===== DATA EXTRACT =====
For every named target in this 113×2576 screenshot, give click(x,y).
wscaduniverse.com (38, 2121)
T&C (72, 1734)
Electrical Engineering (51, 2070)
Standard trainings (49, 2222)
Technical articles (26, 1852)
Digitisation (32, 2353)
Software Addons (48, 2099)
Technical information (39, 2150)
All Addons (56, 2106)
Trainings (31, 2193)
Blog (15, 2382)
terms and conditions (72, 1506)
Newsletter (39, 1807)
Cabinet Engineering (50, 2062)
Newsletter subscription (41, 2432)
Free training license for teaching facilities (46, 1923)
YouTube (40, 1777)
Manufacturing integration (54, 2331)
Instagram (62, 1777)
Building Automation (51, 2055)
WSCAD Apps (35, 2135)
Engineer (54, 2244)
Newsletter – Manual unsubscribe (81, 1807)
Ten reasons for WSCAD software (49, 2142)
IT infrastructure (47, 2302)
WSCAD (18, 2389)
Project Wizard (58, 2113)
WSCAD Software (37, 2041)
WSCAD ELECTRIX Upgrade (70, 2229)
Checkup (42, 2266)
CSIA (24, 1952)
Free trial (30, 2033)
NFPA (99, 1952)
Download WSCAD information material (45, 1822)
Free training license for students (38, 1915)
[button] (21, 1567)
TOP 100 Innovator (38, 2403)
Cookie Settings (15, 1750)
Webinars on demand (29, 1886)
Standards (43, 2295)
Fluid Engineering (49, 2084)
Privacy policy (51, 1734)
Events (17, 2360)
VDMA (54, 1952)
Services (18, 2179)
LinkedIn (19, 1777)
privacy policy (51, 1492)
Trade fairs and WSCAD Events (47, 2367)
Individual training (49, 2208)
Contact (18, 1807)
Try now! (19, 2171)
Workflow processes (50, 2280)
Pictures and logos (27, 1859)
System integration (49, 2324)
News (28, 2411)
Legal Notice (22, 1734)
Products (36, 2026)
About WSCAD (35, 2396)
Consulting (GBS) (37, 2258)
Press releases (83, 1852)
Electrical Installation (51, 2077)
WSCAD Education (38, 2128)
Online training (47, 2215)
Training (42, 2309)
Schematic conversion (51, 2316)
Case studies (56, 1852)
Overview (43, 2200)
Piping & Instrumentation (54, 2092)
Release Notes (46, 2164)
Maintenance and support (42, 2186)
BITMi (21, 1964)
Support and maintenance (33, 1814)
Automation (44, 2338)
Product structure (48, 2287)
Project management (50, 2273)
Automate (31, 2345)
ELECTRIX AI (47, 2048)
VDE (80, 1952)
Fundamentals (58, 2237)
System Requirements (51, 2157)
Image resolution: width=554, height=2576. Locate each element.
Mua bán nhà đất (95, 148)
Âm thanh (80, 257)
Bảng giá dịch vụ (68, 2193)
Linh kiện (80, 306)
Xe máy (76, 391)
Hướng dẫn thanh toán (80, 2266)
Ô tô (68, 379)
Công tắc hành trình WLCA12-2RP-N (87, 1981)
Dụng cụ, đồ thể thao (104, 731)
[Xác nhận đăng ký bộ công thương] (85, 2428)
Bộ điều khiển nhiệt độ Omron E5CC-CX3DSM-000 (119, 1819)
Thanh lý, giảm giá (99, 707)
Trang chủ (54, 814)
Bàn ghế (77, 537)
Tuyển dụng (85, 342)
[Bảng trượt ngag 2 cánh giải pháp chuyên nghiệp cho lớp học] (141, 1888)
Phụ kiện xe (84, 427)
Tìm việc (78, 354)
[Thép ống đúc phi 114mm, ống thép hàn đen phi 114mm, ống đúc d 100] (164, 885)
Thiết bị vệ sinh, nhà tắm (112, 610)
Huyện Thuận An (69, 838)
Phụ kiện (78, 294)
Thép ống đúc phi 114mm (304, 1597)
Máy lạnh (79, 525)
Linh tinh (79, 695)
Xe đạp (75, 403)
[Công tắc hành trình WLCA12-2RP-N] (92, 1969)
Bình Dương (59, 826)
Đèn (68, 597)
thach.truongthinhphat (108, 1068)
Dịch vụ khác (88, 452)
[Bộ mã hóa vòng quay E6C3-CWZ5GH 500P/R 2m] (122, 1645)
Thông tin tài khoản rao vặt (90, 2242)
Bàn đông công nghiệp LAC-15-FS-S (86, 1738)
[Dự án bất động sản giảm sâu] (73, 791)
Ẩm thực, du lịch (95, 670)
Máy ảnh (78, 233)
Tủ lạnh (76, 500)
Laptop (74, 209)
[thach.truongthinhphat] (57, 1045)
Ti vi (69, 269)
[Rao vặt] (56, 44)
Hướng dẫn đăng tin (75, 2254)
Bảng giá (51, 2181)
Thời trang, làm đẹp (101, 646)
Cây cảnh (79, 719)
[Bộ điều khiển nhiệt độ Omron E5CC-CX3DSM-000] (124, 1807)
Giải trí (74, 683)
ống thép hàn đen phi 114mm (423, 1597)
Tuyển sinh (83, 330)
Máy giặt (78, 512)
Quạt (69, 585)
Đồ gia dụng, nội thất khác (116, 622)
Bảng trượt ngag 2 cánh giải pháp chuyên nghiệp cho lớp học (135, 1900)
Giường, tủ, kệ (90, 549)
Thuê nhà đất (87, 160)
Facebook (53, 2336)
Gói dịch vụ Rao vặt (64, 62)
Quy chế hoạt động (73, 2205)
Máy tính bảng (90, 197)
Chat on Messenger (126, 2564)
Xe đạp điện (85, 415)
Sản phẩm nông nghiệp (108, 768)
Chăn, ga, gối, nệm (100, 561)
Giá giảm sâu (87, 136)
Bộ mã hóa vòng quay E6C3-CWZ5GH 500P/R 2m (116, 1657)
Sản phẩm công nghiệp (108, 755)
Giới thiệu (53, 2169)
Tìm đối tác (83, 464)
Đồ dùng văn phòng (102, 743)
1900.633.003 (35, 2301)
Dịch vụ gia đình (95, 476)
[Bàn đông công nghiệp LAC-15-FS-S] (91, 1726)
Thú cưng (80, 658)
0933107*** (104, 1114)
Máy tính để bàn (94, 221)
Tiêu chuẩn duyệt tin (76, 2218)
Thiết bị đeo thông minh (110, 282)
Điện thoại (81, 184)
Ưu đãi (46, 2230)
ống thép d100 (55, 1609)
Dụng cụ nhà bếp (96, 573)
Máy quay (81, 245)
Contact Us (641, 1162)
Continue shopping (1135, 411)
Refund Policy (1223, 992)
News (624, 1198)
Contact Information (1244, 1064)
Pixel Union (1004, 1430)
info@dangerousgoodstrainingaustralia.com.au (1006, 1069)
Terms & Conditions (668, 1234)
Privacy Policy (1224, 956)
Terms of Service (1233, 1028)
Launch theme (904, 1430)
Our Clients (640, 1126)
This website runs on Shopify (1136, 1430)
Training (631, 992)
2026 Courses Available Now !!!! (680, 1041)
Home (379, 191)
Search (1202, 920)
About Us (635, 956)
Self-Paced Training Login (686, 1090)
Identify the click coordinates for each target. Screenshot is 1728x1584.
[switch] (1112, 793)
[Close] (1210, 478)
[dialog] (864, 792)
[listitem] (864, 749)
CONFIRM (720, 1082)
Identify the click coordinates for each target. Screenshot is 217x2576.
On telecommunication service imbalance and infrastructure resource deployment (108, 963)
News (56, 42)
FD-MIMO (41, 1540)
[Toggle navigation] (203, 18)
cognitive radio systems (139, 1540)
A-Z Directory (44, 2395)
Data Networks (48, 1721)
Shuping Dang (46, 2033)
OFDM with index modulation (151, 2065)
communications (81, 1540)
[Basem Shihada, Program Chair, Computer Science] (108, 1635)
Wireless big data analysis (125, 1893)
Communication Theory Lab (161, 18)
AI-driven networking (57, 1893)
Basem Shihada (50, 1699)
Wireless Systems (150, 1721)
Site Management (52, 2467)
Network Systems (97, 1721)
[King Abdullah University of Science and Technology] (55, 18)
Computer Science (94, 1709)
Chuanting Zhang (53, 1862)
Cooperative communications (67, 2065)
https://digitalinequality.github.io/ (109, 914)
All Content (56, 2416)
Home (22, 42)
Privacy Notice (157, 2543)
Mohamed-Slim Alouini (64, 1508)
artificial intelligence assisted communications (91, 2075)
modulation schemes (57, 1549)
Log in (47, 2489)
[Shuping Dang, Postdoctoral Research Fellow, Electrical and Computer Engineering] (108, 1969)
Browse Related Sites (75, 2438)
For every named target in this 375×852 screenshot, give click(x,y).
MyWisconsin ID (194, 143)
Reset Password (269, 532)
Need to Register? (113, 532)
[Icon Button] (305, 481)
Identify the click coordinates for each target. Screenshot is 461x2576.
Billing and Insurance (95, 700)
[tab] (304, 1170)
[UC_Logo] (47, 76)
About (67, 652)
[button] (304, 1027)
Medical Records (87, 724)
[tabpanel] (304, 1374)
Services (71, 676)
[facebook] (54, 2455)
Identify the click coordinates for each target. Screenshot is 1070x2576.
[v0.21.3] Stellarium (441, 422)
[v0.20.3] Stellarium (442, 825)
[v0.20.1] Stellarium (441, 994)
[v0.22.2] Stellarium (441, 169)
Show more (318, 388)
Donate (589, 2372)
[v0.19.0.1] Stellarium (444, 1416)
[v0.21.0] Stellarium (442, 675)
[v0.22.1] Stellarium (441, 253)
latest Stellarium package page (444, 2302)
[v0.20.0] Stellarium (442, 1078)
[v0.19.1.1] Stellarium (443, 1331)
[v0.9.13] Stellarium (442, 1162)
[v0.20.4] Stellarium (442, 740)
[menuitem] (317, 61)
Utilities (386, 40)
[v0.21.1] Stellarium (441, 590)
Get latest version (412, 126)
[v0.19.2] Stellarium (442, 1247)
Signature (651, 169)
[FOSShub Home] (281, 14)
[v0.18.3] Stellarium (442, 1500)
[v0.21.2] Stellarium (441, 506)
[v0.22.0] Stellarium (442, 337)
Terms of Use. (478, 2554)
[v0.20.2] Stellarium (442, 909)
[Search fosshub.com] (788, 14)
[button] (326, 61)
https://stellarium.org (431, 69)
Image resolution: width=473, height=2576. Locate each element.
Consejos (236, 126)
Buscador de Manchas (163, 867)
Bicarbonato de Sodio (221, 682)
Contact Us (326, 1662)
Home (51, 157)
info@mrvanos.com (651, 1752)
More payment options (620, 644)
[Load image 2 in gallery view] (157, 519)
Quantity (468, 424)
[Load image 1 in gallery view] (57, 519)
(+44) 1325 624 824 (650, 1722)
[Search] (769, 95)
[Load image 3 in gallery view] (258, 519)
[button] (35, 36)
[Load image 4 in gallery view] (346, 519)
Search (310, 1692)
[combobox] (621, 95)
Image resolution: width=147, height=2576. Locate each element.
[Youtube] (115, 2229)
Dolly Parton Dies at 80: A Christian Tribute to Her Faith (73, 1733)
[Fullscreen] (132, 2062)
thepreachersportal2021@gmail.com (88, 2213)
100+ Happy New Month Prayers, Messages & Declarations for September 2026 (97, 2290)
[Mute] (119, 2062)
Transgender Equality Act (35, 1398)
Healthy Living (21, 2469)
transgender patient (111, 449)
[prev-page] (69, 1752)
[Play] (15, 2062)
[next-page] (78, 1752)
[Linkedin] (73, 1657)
=====
*DIRECTIONS*: Starting at the line that has "Ten reasons for WSCAD software (49, 2142)" and ending at the line that has "Training (42, 2309)", please write out the lines above exactly, leaving out all others.

*RESPONSE TO THIS TASK*:
Ten reasons for WSCAD software (49, 2142)
IT infrastructure (47, 2302)
WSCAD (18, 2389)
Project Wizard (58, 2113)
WSCAD Software (37, 2041)
WSCAD ELECTRIX Upgrade (70, 2229)
Checkup (42, 2266)
CSIA (24, 1952)
Free trial (30, 2033)
NFPA (99, 1952)
Download WSCAD information material (45, 1822)
Free training license for students (38, 1915)
[button] (21, 1567)
TOP 100 Innovator (38, 2403)
Cookie Settings (15, 1750)
Webinars on demand (29, 1886)
Standards (43, 2295)
Fluid Engineering (49, 2084)
Privacy policy (51, 1734)
Events (17, 2360)
VDMA (54, 1952)
Services (18, 2179)
LinkedIn (19, 1777)
privacy policy (51, 1492)
Trade fairs and WSCAD Events (47, 2367)
Individual training (49, 2208)
Contact (18, 1807)
Try now! (19, 2171)
Workflow processes (50, 2280)
Pictures and logos (27, 1859)
System integration (49, 2324)
News (28, 2411)
Legal Notice (22, 1734)
Products (36, 2026)
About WSCAD (35, 2396)
Consulting (GBS) (37, 2258)
Press releases (83, 1852)
Electrical Installation (51, 2077)
WSCAD Education (38, 2128)
Online training (47, 2215)
Training (42, 2309)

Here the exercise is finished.